Martin Cavanagh, 35, attacked 31-year-old Sophie Cavanagh then left a message on a child’s white board saying she “deserved it”.
The mother-of-two’s body was found lying naked in bed at his Bromley flat in May.
Prosecutor Alexandra Healy QC told how the couple married in 2011 but split up before the killing.
“The defendant had a controlling, jealous and possessive nature throughout their relationship,” she said. ”He had a short fuse and would get angry quickly.”
Following their separation the couple went on family outings together and planned a holiday to Disneyland Paris but Cavanagh continued to be controlling, the court heard.
When he found out she was using the dating website Match.com, he accessed her account to sabotage her profile, the court heard.
Jurors at the Old Bailey were also shown a series of WhatsApp messages he sent her, with one offering £100 if she would sleep with him “one last time”.
Four days before the killing, he told her: “You have broken, shattered and ripped me to shreds. The list goes on.”
Ms Cavanagh agreed to go on a trip to Wingham Wildlife Park in Kent with Cavanagh before her death.
Her body was found at the defendant’s flat the next day.
“The prosecution case is that the defendant murdered Sophie Cavanagh by strangling her. He was consumed with jealousy and unable to accept the end of their relationship,” Ms Healy said.
“Having killed her it is very likely that he was not thinking straight. He wrote on the child’s white board that she deserved it.”
The court heard he went through her handbag to get her bank cards so he could get cash out for himself in the early hours of the morning.
He also stripped his wife and put her into bed to make it look like she died in her sleep, jurors were told.
Knowing that the police were looking for him, he eventually gave himself up days later on 24 May.
In his defence, Cavanagh claimed he acted only to protect himself from his wife, who had “attacked” him after they took cocaine.
“I saw that look in her eye.

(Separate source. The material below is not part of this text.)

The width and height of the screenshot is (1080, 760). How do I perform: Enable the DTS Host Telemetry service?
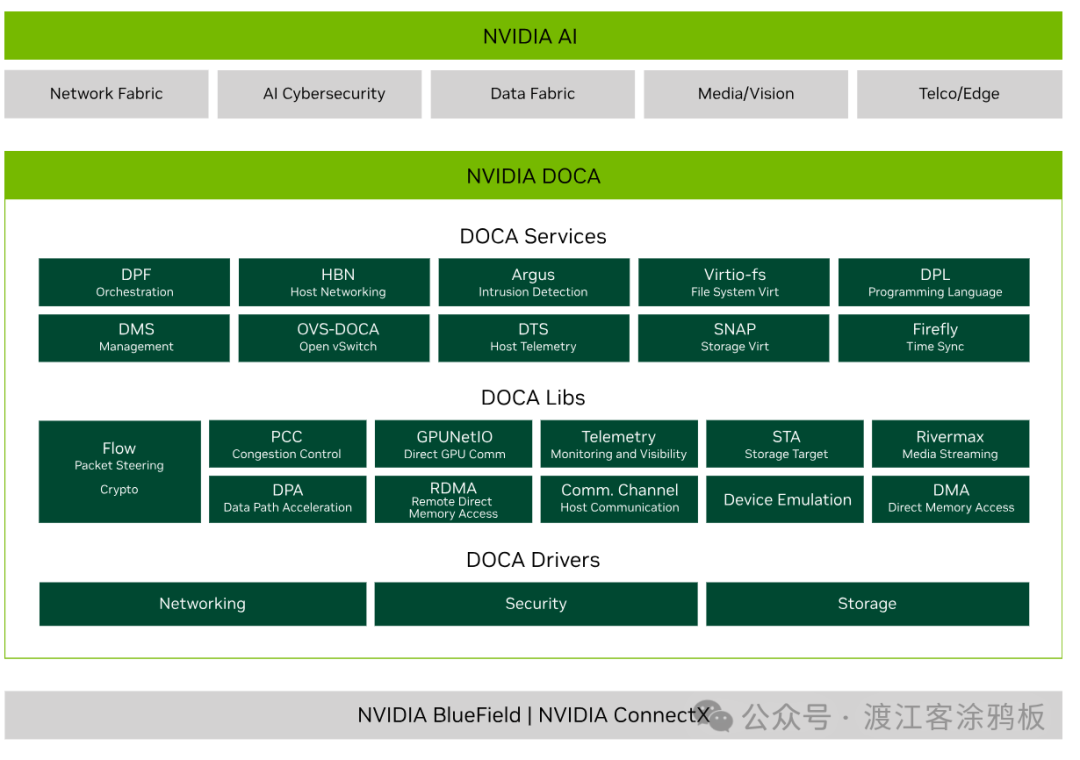(534, 337)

I knew what was coming,” Cavanagh told jurors.
He said she was hitting him so he grabbed her by the neck, and “had her for 10, 15 or maybe 20 seconds”.
“I just wanted her to stop and in the heat of the moment that’s what I did to defend myself,” he said.
The defendant shook his head as the jury found him guilty of murder as his victim’s family wept in court.
He was remanded in custody and will be sentenced at the Old Bailey on Monday.